Di luar pun relawan Tim SAR Unhas yang hendak membawa obat ke tempat penampungan sempat tertahan. Sebab tak ada satu pun mobil yang berani menembus banjir menuju lokasi penampungan. Maklum sampai Sabtu sore kemarin air masih setinggi dada orang dewasa. Arus air juga sangat kencang. Di lokasi ini tak ada satu pun perahu karet.
Para relawan baru bisa menembus banjir setelah ikut menumpang bersama rombongan ARA yang datang menggunakan mobil jeep hartop. Mobil berwarna orange Ini memang khusus kendaraan off road. Di luar kesibukannya sebagai wakil rakyat ARA biasa menyalurkan hobbynya di olahraga ekstrim.
Ada tujuh orang relawan mengenakan pelampung orange ikut menumpangi mobil ini. Mereka duduk di atas cap jeep keluaran tahun 1986 milik politis Partai Demokrat itu.
ARA sendiri berpindah duduk di atas cap mesin mobilnya. Sebab ada beberapa warga yang diangkut di mobil bernomor polisi DD 4 RA itu. Mereka diangkut di tengah jalan karena nekad menembus banjir dengan berjalan kaki.
Menggunakan mobil yang biasa digunakan di medan ekstrim itu, ARA memboyong bocah tersebut menuju Puskesmas Antang. Dari masjid ke puskesmas jaraknya sebenarnya cukup dekat. Hanya sekitar 3 sampai 4 Kilometer (KM).
Jika kondisi normal, waktu yang ditempuh bisa 10 menit. Namun jalan yang dilalui masih tergenang banjir. Tingginya sampai dada orang dewasa. Arus air juga cukup deras.
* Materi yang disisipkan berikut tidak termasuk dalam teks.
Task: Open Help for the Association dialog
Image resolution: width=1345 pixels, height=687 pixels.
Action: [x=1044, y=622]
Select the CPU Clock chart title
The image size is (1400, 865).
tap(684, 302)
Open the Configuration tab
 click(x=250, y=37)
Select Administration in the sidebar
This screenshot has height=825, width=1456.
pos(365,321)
Ini yang menghambat proses evakuasi. Akibatnya waktu tempuh ke puskesmas hampir memakan waktu 1 jam. Apalagi beberapa kali mobil yang ditumpangi nyaris terperosok ke selokan. Sebab jalannya berlubang-lubang akibat banjir.
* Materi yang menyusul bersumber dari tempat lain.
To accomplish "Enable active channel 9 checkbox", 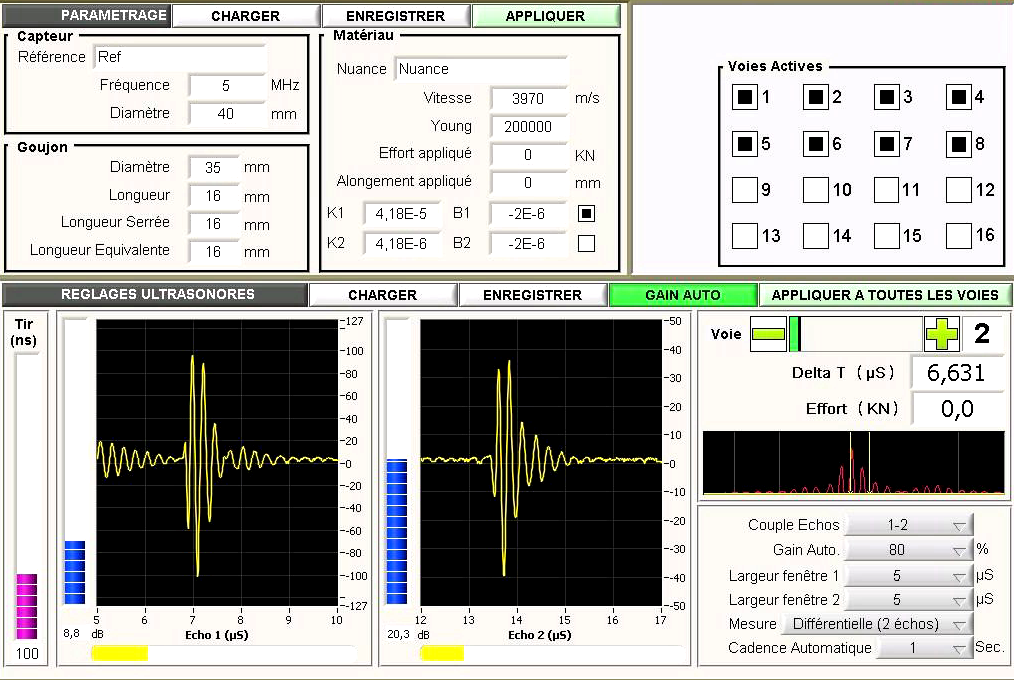I will pos(744,189).
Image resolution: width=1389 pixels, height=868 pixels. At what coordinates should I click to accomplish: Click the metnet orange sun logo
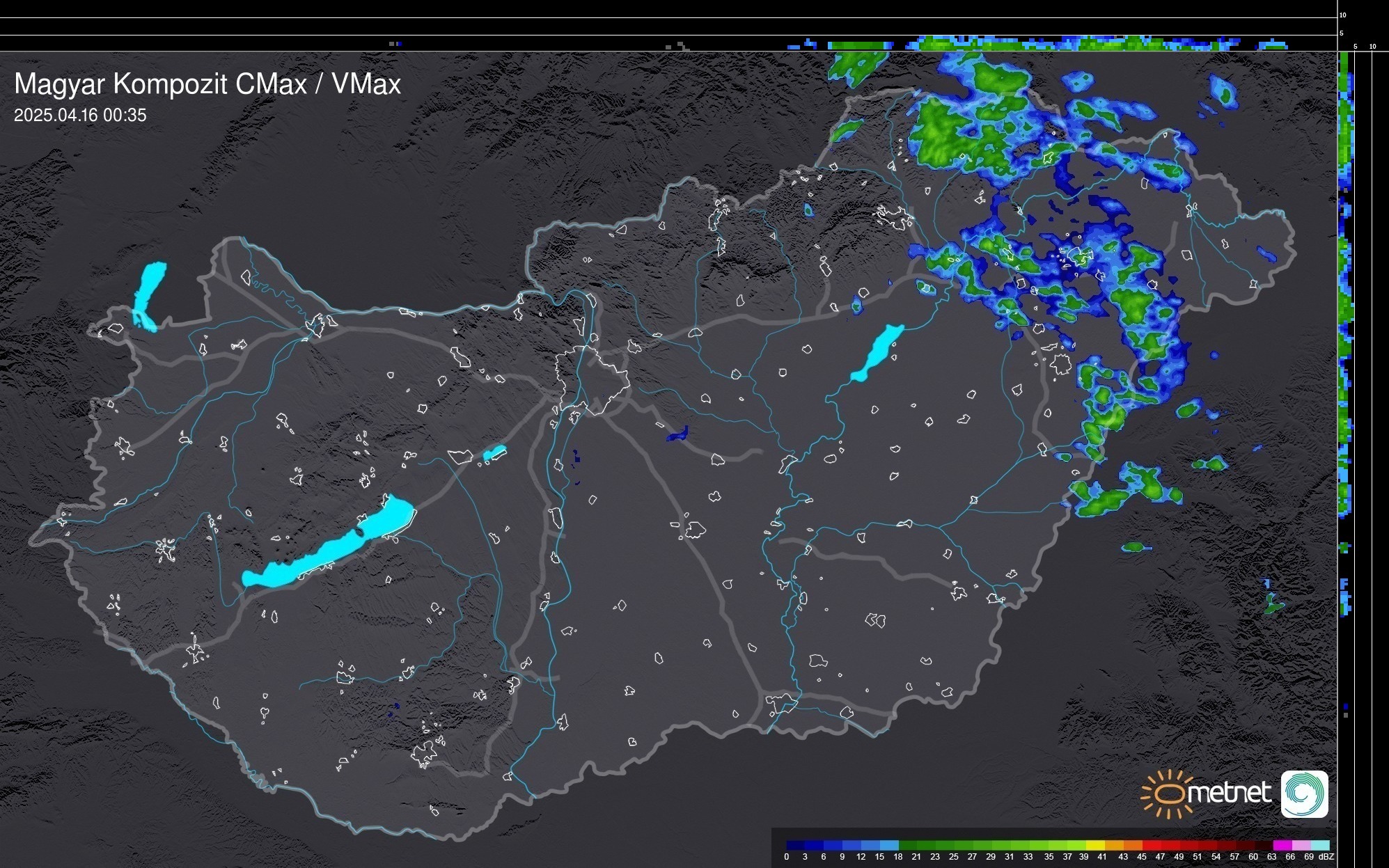(1169, 794)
Mobil jeep itu juga melaju cukup hati-hati. Apalagi ditumpangi 18 orang. Ada yang duduk di atas atap mobil, ada juga yang bergelantungan di kiri dan kanan body mobil. Empat orang lainnya duduk atas cup mesin mobil. Selebihnya di dalam. Idealnya, mobil ini hanya bisa memuat enam orang saja.
Tiba di Puskesmas sekitar pukul 17.00 Wita. ARA membopong bocah yang sudah lemas itu ke ruang Unit Gawat Darurat (UGD), diikuti ibu sang bocah dan dua orang kerabatnya.
‘’Untung tim medis di Puskesmas Antang stand by 24 jam. Bocah ini langsung ditangani oleh beberapa perawat,” kata ARA yang salut dengan kesigapan para tim medis di puskesmas ini.
Hajrah yang kondisinya juga agak lemas hanya bisa terdiam menatap putra bungsunya yang tengah terbaring ditangani perawat. Wajahnya sedih.
ARA yang ditemani tiga kader Partai Demokrat yang ikut dalam rombongan ini lalu pamit. Sebelum meninggalkan ruang UGD wartawan INFOSULSEL.COM yang ikut dalam misi sosial ini menyaksikan ARA memberikan beberapa lembar pecahan rupiah saat menjabat tangan ibu sang bocah.
‘’Bu, tabe. saya minta maaf tidak bisa lama-lama. Saya pamit dulu. Soalnya masih ada beberapa lokasi banjir yang mau kami kunjungi,” ujar ARA saat menjabat tangan ibu ini.
Hujan deras yang tak henti-hentinya turun beberapa hari terakhir ini membuat sebagian kawasan di kota Makasar terendam banjir. Ribuan warga terpaksa mengungsi. Kawasan yang terkena banjir parah lainnya di Makasar juga terjadi di Paccerakkang, Kompleks Kodam III, Romang Tangaya, dan Swadaya di Kecamatan biringkanayya. Tiga titik ini memang tiap tahun menjadi langganan banjir.